Tout est fait pour que l'auteure n'ait pas à parler de quelque chose d'aussi moche que des ados forcés à s'entretuer. Taille gigantesque du terrain, nature hostile, héroïne déconnectée des évènements... A la place, on a Katniss contre les méchants ( toujours eux ) pendant cent pages. Et je pense que je comprend les intentions premières de Suzanne Collins. Elle,elle voulait faire une super histoire pour ados, avec un peu de politique, de l'aventure, de la dénonciation sociale, mais dans un cadre glamour ( quel gamine de 14 ans se passionnerait pour une romance de pauvre ? ), un peu d'amour, un peu de psychologie, et pour donner un cachet grave et sérieux, ces fameux Hunger Games, présentant toute la cruauté de l'univers élaboré par l'auteure... Cruauté qu'elle se refuse à assumer. D'où une narration pudiquement tournée vers l'arbre là-bas pendant que des enfants se font couper en deux juste à côté, et un happy end inexplicable et convenu à la fois.

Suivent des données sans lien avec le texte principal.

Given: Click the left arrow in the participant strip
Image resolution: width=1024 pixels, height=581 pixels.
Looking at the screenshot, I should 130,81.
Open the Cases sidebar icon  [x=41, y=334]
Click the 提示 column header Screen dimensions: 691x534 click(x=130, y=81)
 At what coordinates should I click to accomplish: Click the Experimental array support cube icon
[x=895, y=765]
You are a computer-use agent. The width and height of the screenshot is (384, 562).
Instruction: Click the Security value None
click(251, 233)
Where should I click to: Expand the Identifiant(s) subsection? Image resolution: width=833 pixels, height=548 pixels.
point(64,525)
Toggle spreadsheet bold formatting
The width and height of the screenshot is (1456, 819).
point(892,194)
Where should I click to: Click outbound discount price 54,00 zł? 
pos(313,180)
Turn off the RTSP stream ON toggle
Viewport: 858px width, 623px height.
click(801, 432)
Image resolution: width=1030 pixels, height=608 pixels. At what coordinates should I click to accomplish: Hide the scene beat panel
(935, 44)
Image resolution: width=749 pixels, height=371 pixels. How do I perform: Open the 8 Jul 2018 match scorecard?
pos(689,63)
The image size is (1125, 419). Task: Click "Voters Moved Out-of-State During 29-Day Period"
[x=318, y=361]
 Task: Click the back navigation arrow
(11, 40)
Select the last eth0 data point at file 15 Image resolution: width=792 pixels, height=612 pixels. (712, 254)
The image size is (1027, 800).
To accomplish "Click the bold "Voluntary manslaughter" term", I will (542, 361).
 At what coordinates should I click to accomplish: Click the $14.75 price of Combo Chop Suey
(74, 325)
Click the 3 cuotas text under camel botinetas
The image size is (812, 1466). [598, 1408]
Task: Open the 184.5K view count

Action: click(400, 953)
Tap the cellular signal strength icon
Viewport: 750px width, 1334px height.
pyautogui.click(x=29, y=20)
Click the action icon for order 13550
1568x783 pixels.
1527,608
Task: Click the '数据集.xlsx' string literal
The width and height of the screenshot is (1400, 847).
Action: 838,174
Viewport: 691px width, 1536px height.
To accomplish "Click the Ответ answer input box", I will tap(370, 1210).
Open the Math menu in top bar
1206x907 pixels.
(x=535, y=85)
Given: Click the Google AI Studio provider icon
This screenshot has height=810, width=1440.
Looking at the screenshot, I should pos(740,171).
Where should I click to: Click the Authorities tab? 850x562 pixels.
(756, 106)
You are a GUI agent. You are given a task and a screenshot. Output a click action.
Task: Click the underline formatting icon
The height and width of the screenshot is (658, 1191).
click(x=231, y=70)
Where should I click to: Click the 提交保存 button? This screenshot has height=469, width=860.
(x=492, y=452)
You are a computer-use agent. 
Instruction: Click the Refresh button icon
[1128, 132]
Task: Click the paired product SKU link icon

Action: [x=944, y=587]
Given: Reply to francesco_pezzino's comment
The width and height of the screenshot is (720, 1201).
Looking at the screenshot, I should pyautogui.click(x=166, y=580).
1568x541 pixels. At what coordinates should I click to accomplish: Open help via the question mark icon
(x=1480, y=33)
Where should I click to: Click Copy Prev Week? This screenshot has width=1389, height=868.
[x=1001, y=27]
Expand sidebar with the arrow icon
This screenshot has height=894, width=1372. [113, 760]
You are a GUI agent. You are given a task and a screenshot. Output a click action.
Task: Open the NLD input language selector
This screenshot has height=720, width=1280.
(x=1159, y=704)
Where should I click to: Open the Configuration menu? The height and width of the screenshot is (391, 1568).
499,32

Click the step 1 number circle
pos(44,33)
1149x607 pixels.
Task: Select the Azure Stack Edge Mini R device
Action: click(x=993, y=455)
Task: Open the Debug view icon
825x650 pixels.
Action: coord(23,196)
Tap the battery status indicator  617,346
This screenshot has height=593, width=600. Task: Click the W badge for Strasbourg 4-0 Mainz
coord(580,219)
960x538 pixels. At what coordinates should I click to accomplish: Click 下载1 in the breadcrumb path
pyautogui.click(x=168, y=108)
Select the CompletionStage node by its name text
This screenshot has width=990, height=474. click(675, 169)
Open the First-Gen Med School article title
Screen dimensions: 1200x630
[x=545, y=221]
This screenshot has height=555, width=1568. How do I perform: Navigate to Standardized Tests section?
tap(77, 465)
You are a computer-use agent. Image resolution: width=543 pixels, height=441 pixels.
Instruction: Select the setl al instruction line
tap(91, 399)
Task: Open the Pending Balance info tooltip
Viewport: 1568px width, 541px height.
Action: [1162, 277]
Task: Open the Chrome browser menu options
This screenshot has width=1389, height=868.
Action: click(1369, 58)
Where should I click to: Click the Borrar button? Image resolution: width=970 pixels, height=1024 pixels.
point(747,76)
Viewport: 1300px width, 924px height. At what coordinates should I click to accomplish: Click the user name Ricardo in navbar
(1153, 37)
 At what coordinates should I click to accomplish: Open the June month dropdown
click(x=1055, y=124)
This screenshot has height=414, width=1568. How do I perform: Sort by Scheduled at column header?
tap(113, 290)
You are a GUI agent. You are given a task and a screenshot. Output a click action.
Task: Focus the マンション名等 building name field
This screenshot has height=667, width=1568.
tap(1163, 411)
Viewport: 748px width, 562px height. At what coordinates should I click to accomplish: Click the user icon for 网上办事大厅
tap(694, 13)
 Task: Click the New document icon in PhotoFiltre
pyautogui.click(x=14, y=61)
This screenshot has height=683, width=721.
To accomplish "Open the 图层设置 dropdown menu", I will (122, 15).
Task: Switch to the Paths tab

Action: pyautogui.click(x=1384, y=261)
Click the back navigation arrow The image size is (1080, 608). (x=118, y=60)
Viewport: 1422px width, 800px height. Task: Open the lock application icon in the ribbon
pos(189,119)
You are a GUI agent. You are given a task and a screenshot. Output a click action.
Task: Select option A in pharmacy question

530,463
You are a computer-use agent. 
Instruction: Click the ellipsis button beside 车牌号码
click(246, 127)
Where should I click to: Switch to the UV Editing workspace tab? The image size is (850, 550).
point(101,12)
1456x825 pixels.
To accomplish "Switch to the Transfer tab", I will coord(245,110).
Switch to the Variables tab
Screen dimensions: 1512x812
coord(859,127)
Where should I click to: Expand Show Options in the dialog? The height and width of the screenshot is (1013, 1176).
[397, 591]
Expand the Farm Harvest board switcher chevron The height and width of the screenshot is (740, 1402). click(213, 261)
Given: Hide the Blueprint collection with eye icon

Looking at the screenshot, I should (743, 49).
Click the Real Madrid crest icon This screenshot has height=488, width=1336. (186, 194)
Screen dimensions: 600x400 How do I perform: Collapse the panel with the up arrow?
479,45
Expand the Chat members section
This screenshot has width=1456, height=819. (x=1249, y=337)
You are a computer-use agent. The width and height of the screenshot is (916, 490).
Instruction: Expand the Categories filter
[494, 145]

Le pire est que si l'auteur avait reconnu cette défaillance de son style, on pourrait avoir un assez correct roman d'aventure pour ado. Si Katniss s'achetait une vraie personnalité et qu'on revoyait le background de l'univers, ce serait tout à fait honnête. Manque de pot, l'auteure n'a pas voulu abandonner sa bonne idée de base, et s'est lancé dans une histoire dont elle ne maîtrise pas du tout les enjeux.
Evidemment, les futurs lecteurs de cette critique en 2156 riront peut être de mon imprévoyance, lorsque Paris forcera des jeunes Bretons, Normands et Auvergnats à s'affronter à coup de cuisse de grenouilles pour le plaisir des foules hilares. Mais ce ne sera plus mes oignons, et j'aurai occupé mon après midi, donc tout est bien qui finit bien.